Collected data
*****

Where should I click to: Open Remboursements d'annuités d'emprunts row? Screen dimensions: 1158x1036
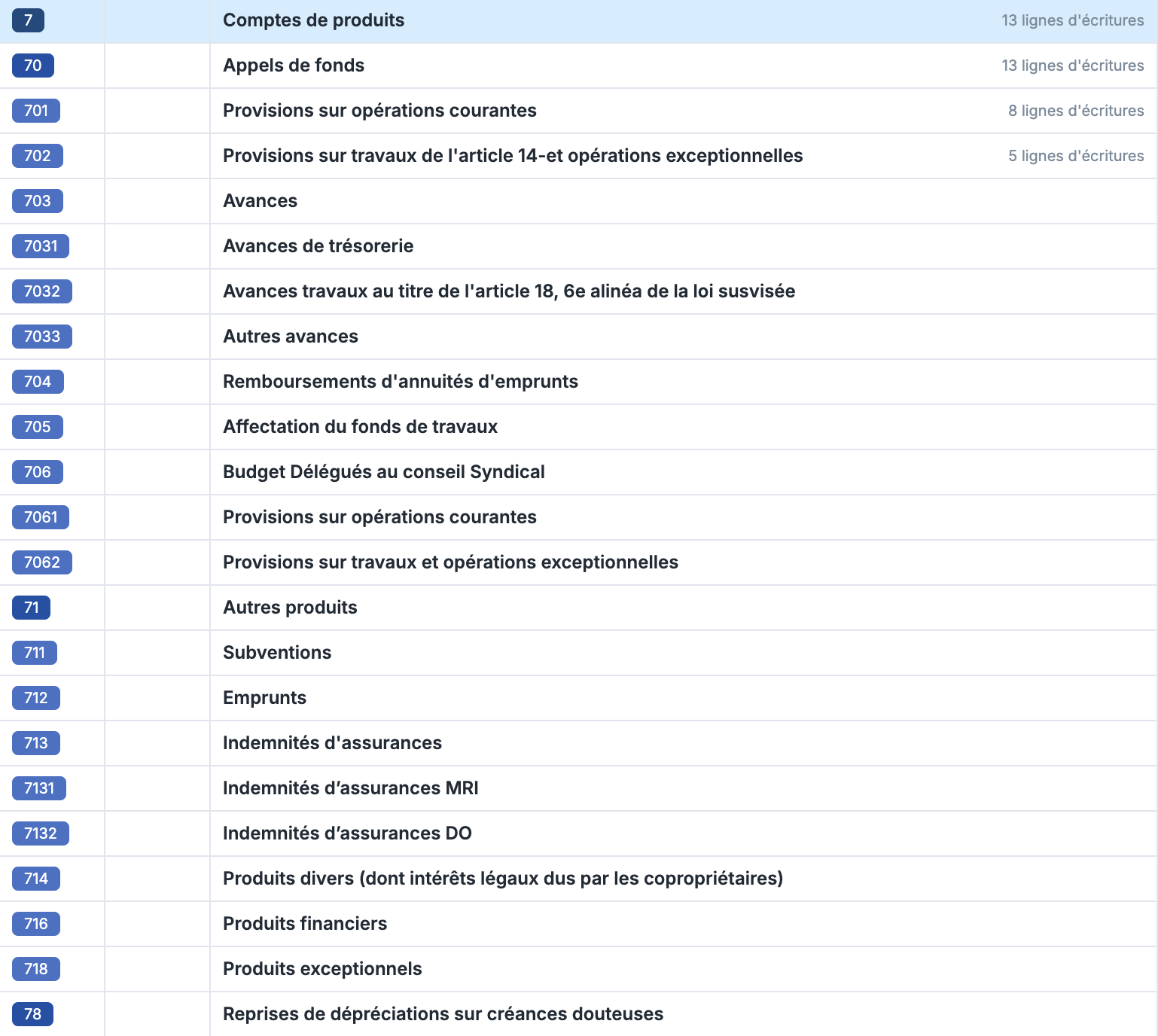(x=400, y=382)
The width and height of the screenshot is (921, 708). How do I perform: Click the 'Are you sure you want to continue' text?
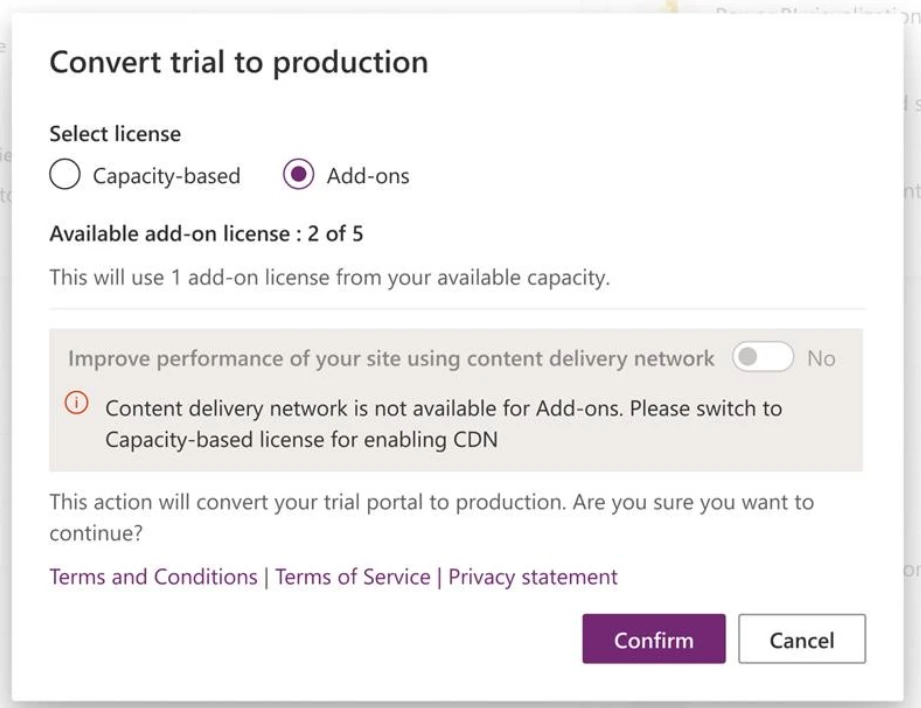point(431,518)

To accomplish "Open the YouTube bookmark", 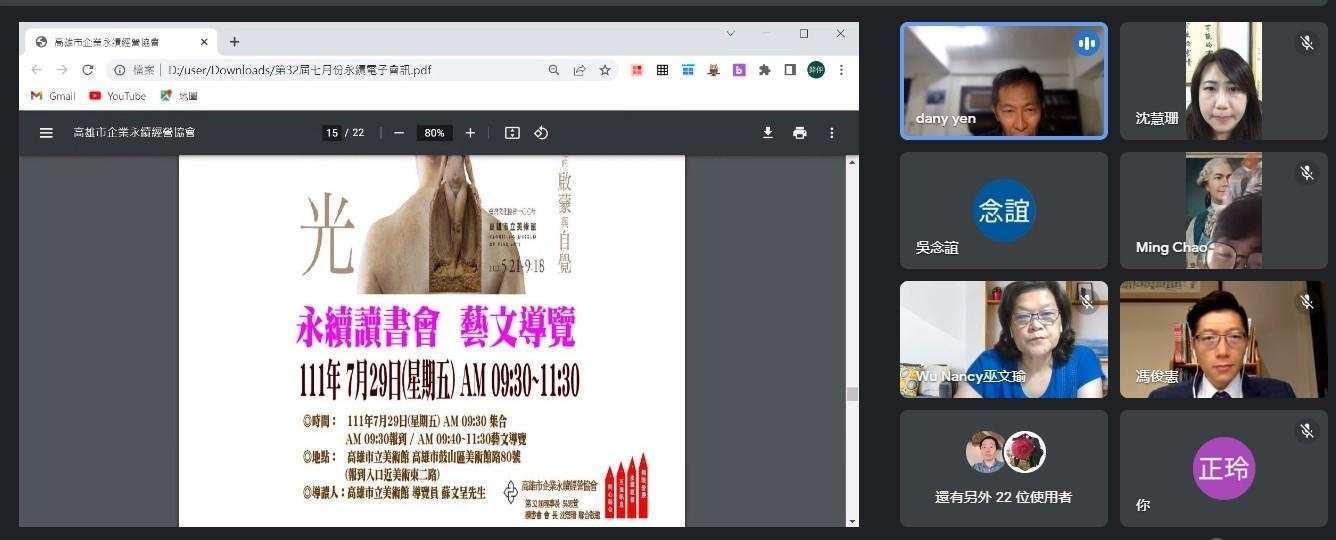I will [x=117, y=96].
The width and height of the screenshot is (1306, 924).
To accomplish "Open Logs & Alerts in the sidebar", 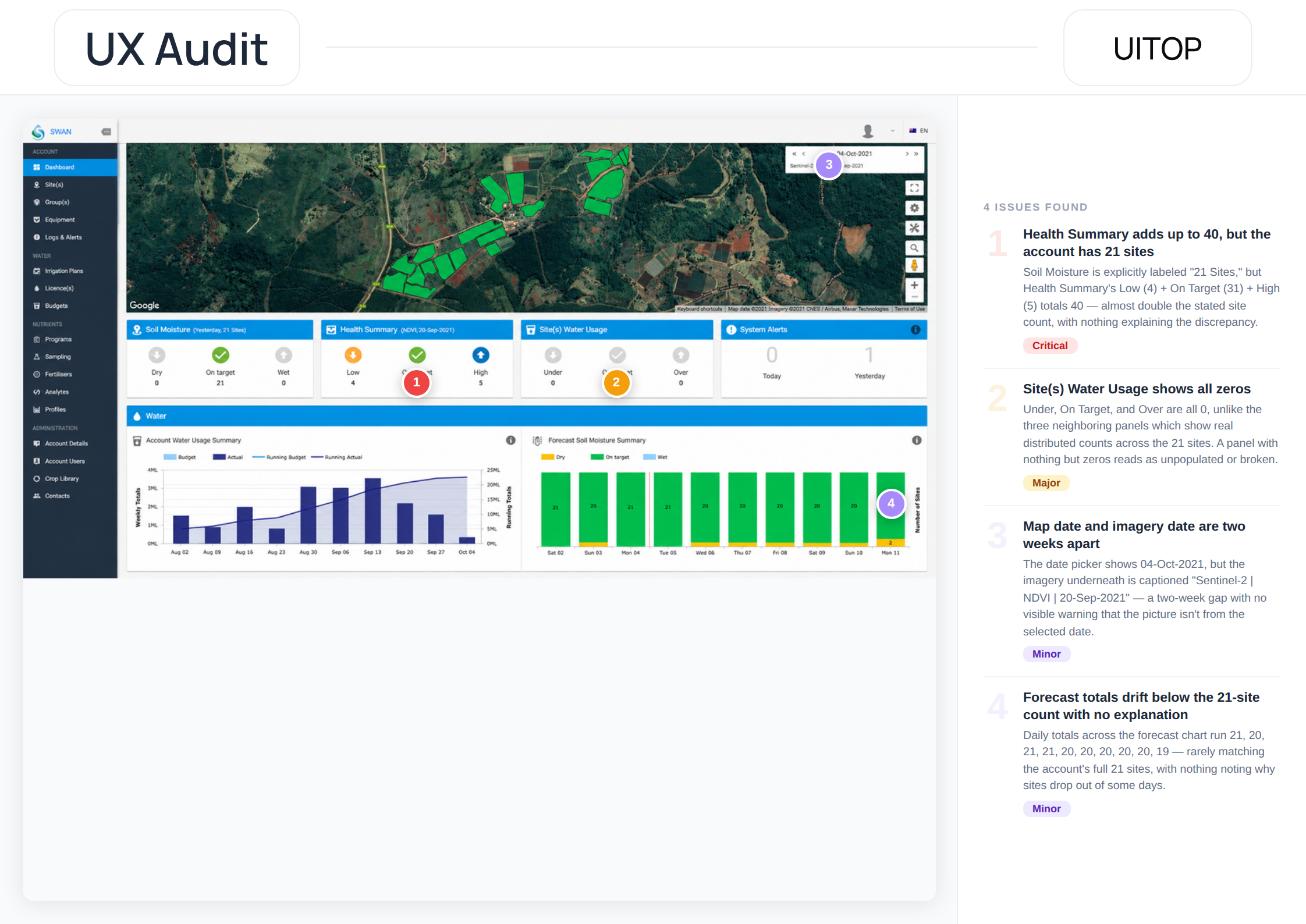I will [63, 237].
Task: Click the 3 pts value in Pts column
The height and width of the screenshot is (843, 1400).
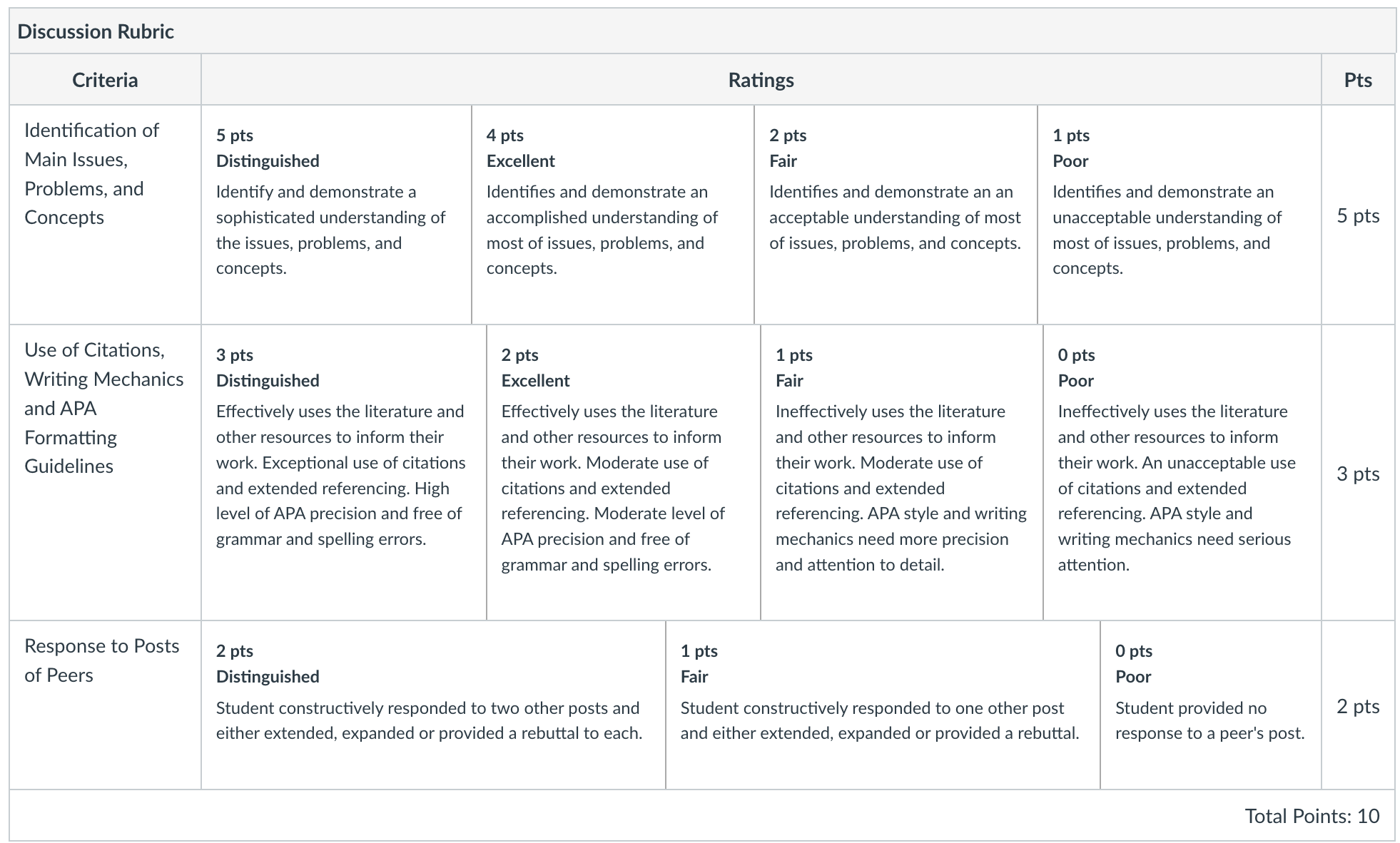Action: point(1358,474)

*****

» **REQUIRED WORK**
Working down from the line with "The height and", copy each line exactly until the last line of the entries, which is also included. Omit the pictures.

» **TASK ANSWER**
The height and width of the screenshot is (843, 1400).
Action: point(1358,474)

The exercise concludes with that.